◆ YOUR ASSIGNMENT ◆
Your task is to repeat the entries word for word while leaving out the pictures.

◆ THE RECORDS ◆
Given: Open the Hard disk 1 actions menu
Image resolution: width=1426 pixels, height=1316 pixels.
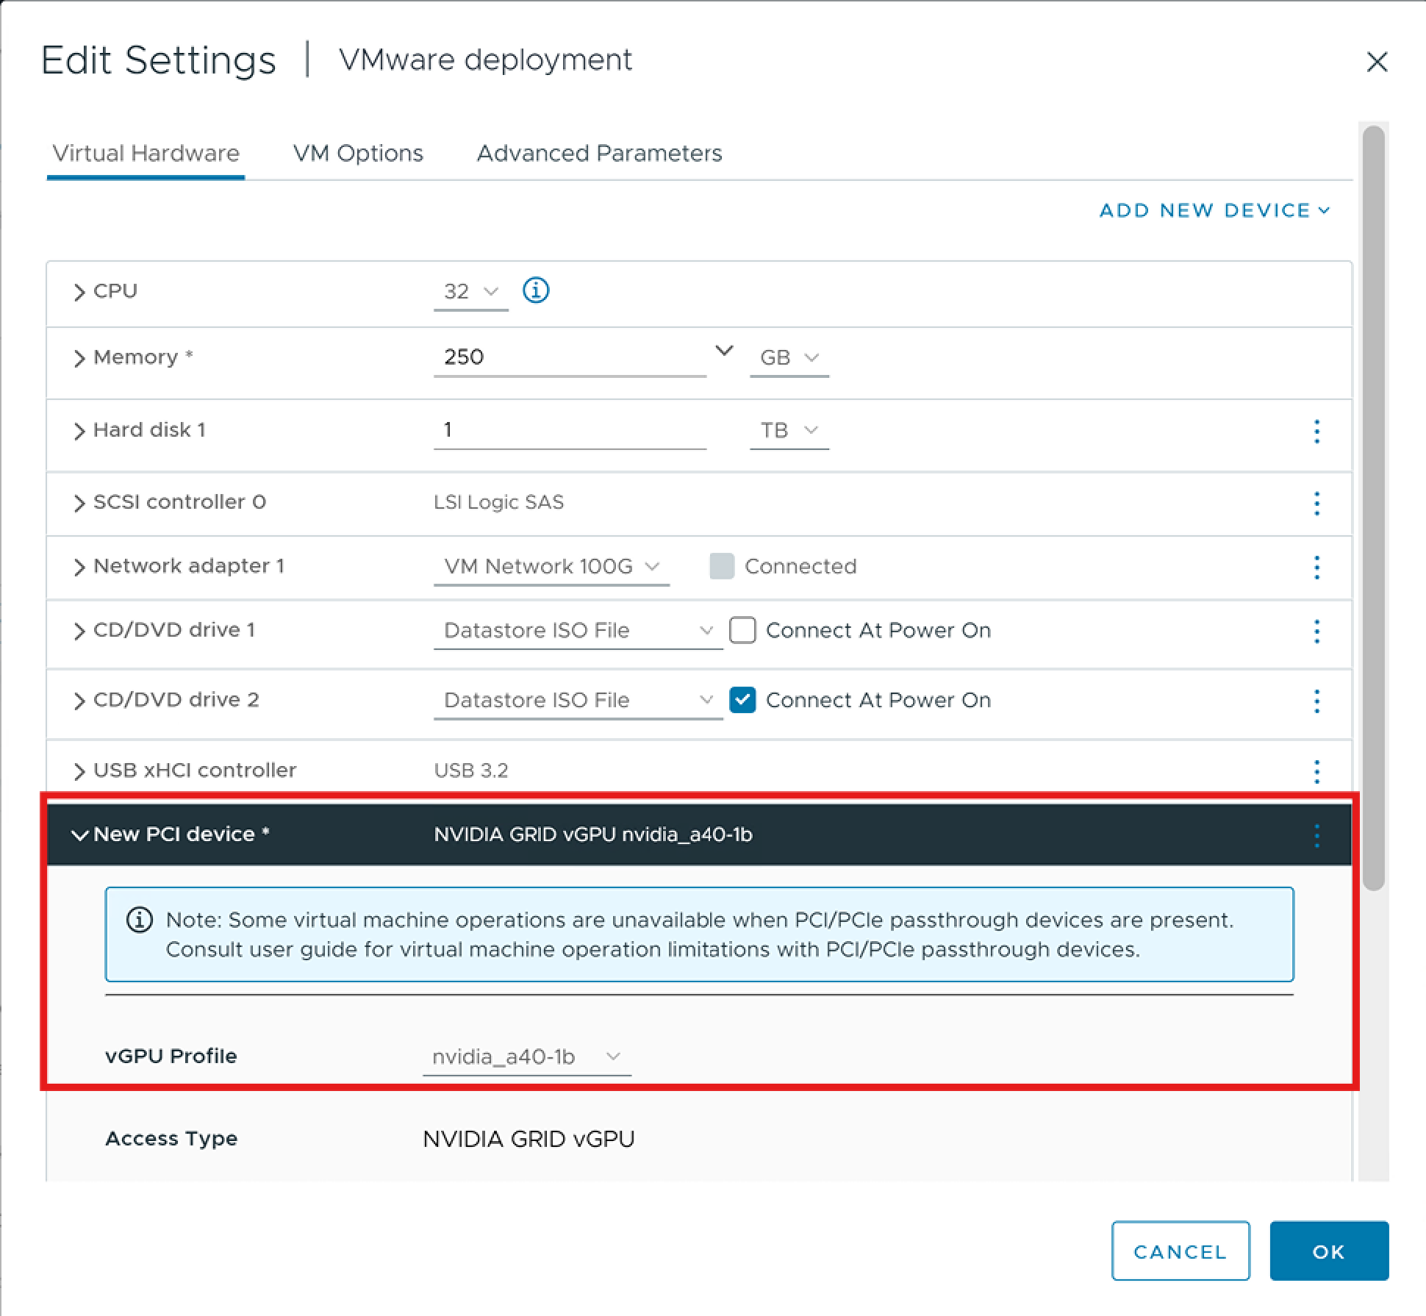Looking at the screenshot, I should [x=1316, y=432].
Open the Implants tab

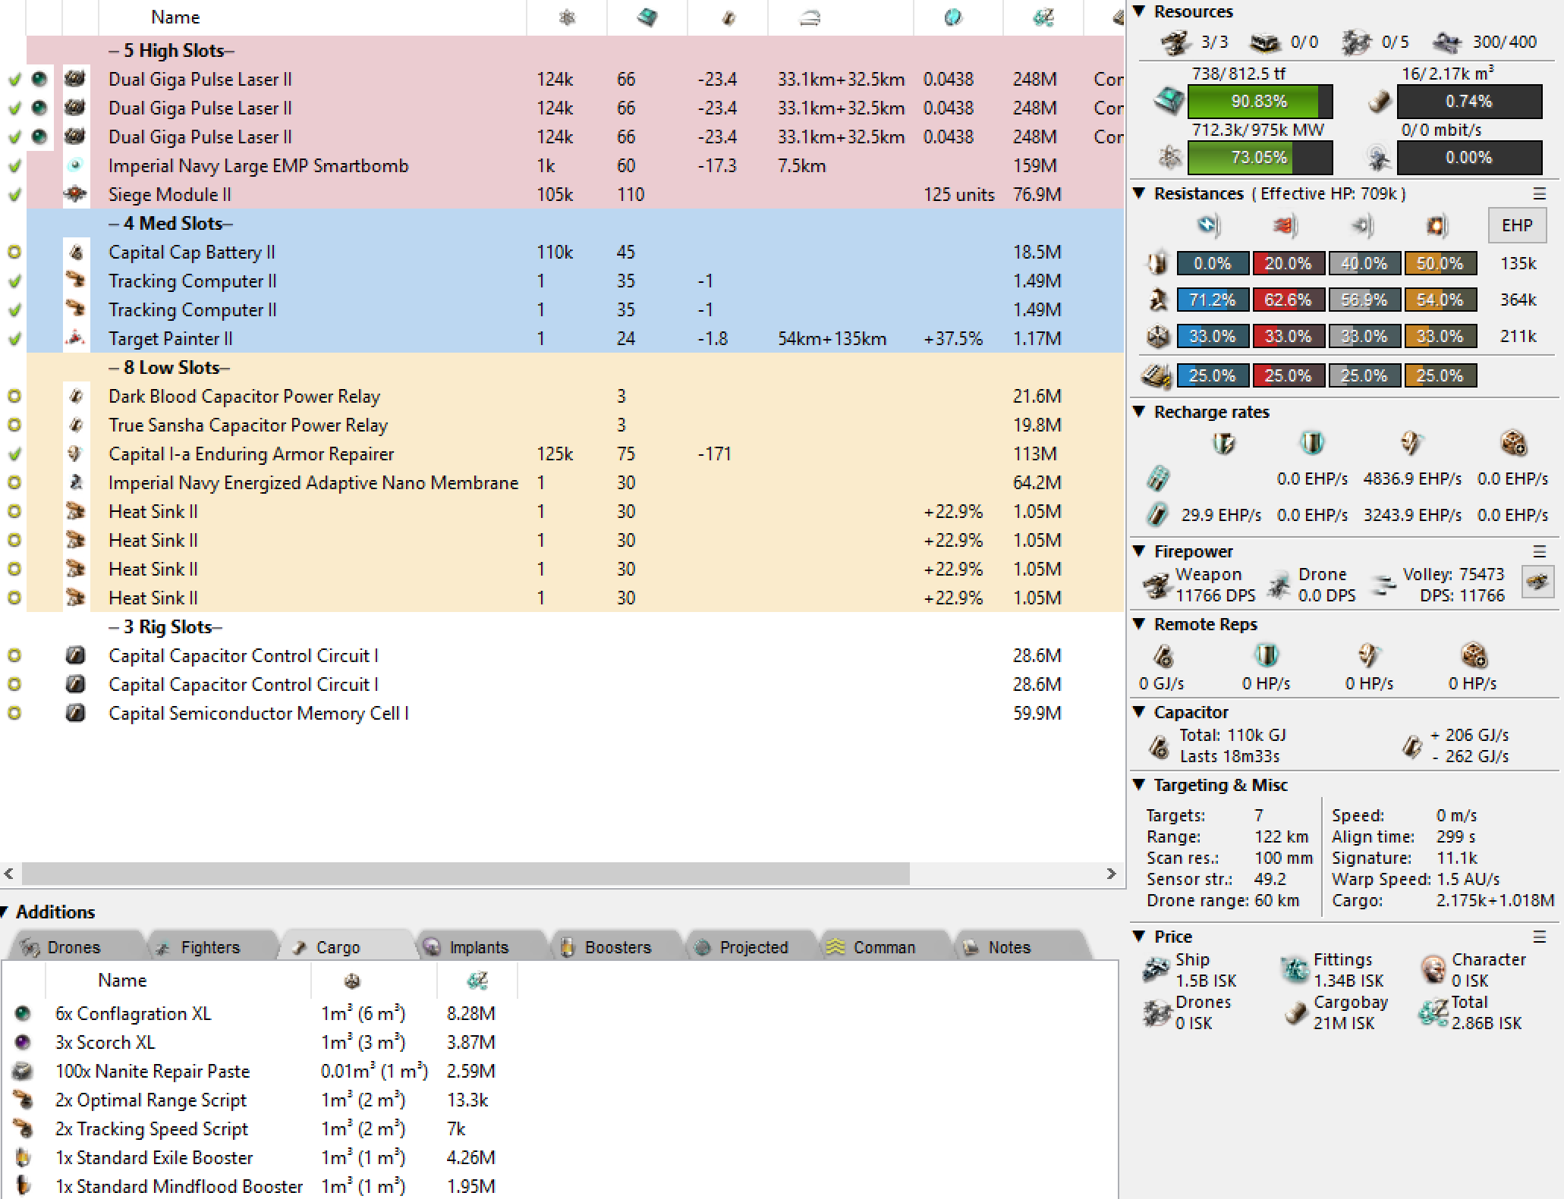point(478,947)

◆ RESPONSE ◆
Given: Open the Hard disk 1 actions menu
Image resolution: width=1426 pixels, height=1316 pixels.
Looking at the screenshot, I should [x=1316, y=432].
Open the Implants tab

point(478,947)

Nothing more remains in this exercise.